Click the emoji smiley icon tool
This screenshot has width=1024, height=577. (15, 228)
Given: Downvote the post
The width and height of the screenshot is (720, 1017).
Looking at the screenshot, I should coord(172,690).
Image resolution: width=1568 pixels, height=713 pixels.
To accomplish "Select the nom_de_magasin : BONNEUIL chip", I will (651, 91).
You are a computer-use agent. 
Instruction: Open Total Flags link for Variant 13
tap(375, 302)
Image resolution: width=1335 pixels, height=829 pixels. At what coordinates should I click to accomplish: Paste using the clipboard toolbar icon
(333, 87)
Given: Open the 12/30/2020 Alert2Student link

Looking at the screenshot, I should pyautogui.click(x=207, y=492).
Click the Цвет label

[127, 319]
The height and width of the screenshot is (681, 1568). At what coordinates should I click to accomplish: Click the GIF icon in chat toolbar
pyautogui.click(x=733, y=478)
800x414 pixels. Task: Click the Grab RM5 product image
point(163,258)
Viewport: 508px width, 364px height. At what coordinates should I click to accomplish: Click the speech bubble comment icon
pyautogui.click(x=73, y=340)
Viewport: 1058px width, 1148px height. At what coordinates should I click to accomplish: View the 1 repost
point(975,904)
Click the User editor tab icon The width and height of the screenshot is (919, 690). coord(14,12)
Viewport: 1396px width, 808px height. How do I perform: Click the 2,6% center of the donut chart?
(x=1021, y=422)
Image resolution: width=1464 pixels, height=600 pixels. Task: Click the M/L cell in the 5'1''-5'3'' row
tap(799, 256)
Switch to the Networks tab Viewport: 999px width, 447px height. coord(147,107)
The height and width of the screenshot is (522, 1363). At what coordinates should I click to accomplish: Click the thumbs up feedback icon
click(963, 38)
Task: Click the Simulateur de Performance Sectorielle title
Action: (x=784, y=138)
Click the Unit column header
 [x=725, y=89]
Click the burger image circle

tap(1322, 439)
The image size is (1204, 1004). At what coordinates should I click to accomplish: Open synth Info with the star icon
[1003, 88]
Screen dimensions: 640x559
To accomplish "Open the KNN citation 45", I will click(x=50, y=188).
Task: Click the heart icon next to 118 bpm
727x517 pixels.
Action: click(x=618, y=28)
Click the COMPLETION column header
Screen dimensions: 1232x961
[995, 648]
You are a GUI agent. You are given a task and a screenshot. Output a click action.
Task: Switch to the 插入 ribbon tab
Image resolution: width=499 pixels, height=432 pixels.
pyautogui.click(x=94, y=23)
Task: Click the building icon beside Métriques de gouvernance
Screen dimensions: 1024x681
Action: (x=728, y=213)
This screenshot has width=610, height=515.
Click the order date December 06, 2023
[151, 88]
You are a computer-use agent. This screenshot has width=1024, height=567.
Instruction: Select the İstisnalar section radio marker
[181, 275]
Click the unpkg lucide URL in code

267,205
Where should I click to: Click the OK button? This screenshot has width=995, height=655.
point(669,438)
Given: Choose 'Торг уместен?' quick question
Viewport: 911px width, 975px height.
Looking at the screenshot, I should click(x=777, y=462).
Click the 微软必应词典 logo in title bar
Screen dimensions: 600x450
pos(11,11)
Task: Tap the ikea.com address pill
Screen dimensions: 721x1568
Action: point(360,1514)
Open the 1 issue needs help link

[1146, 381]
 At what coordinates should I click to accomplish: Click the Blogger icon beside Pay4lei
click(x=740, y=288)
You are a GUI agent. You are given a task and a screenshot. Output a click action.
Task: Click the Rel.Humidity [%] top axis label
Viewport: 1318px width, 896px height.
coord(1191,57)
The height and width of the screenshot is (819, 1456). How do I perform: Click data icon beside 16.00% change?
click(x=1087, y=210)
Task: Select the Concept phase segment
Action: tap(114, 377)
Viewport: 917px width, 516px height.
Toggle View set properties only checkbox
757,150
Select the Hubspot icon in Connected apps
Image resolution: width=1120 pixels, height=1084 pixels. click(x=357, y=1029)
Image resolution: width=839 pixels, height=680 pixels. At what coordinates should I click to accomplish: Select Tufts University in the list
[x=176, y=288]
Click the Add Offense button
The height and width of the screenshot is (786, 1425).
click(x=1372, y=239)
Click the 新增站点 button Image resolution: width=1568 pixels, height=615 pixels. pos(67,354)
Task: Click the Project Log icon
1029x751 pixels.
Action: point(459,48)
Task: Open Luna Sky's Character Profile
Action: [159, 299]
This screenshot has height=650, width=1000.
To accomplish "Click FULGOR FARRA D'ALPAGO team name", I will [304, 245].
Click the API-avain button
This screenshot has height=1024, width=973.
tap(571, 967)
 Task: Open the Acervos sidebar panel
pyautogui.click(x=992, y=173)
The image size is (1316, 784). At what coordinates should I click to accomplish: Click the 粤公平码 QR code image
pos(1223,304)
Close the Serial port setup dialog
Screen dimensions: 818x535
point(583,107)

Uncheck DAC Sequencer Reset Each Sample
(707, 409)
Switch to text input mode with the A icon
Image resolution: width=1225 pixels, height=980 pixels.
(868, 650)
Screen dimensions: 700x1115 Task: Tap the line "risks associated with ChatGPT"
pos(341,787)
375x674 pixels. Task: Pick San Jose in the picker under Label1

********

**What is expected:** Your answer should hold every line of the entries that contains the string "Switch".

**Task result:**
Switch to the Networks tab Viewport: 999px width, 447px height. coord(147,107)
Task: Switch to the 插入 ribbon tab
Switch to text input mode with the A icon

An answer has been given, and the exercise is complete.